Birmingham City Council pledges to maintain services despite £150m cutbacks

BIRMINGHAM City Council has pledged to maintain a strong focus on culture, museums and the arts as well as on marketing the city, despite having to trim more than £150m from its budget.

The wealth generating capabilities of facilities such as Symphony Hall, the Museum and Art Gallery (with its new Staffordshire Hoard exhibition) and the Birmingham Royal Ballet, mean the local authority will maintain as much of them as it can as it continues to position Birmingham as a regional centre and a major European city.

Council leader Sir Albert Bore said council services had been graded according to priority and cuts would be made from the bottom up. Businesses and residents are now being consulted on the plan.

The cutbacks, which will include several thousand job losses, are having to be made being of reductions in Government subsidies, as well as the council’s debt burden.
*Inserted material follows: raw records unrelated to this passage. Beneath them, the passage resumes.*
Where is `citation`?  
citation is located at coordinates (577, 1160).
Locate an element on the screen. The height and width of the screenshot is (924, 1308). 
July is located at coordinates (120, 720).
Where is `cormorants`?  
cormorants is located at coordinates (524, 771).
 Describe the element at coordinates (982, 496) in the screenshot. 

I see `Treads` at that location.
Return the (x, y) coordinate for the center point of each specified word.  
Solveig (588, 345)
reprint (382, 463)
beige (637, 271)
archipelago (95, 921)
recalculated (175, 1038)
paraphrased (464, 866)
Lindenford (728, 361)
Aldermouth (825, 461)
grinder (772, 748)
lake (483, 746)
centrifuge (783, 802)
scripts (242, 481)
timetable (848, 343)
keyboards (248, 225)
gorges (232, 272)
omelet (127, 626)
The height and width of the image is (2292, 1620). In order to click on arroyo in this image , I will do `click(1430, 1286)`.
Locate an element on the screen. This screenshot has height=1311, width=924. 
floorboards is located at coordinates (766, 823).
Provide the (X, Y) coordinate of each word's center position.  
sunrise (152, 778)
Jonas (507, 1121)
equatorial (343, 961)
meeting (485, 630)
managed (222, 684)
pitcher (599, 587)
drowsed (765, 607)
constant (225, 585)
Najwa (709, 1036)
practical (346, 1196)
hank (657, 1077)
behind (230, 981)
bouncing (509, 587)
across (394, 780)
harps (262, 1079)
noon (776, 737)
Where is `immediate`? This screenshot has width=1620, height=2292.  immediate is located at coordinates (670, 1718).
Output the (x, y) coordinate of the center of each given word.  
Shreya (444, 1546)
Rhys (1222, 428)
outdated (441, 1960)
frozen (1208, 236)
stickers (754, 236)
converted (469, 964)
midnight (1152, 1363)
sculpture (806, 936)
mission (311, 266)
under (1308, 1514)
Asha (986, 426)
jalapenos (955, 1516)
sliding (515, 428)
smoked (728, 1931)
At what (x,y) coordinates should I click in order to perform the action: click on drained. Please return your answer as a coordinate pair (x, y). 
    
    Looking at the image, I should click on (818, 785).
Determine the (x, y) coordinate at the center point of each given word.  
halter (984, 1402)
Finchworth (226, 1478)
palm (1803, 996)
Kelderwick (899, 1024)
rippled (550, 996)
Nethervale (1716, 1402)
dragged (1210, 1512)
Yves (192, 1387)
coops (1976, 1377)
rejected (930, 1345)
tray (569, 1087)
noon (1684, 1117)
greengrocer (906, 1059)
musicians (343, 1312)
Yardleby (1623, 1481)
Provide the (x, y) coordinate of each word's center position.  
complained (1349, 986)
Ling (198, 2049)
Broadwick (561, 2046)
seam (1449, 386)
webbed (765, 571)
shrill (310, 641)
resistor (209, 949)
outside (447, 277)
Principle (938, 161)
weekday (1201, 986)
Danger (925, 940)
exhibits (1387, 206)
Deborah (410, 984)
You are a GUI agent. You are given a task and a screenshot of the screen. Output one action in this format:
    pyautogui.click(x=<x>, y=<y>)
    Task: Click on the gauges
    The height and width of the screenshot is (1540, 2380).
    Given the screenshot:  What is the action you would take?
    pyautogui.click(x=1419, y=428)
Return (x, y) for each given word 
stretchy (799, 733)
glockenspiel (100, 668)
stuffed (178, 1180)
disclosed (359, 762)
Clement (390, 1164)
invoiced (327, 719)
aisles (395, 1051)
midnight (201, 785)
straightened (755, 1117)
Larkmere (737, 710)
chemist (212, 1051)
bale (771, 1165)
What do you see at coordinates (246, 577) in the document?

The latter is not helped by it having to make massive compensation payouts to female workers who were not paid the same as their male counterparts despite doing an equivalent job.

The council will also be investigating options for grant support from the likes of the European Regional Development Fund, which has aided the city in the past.
The new focus will help to ensure the council can maintain a high profile ahead of such events next year as the extension of the Midland Metro and the opening of the revamped New Street Station.

Job cuts are also likely at other authorities in the West Midlands as they look to balance their books in the wake of subsidy reductions.

Dudley Council has already warned that 300 jobs may have to go in the borough as it looks to save £57m over the next three years.

Similar cutbacks are also a possibility in Walsall.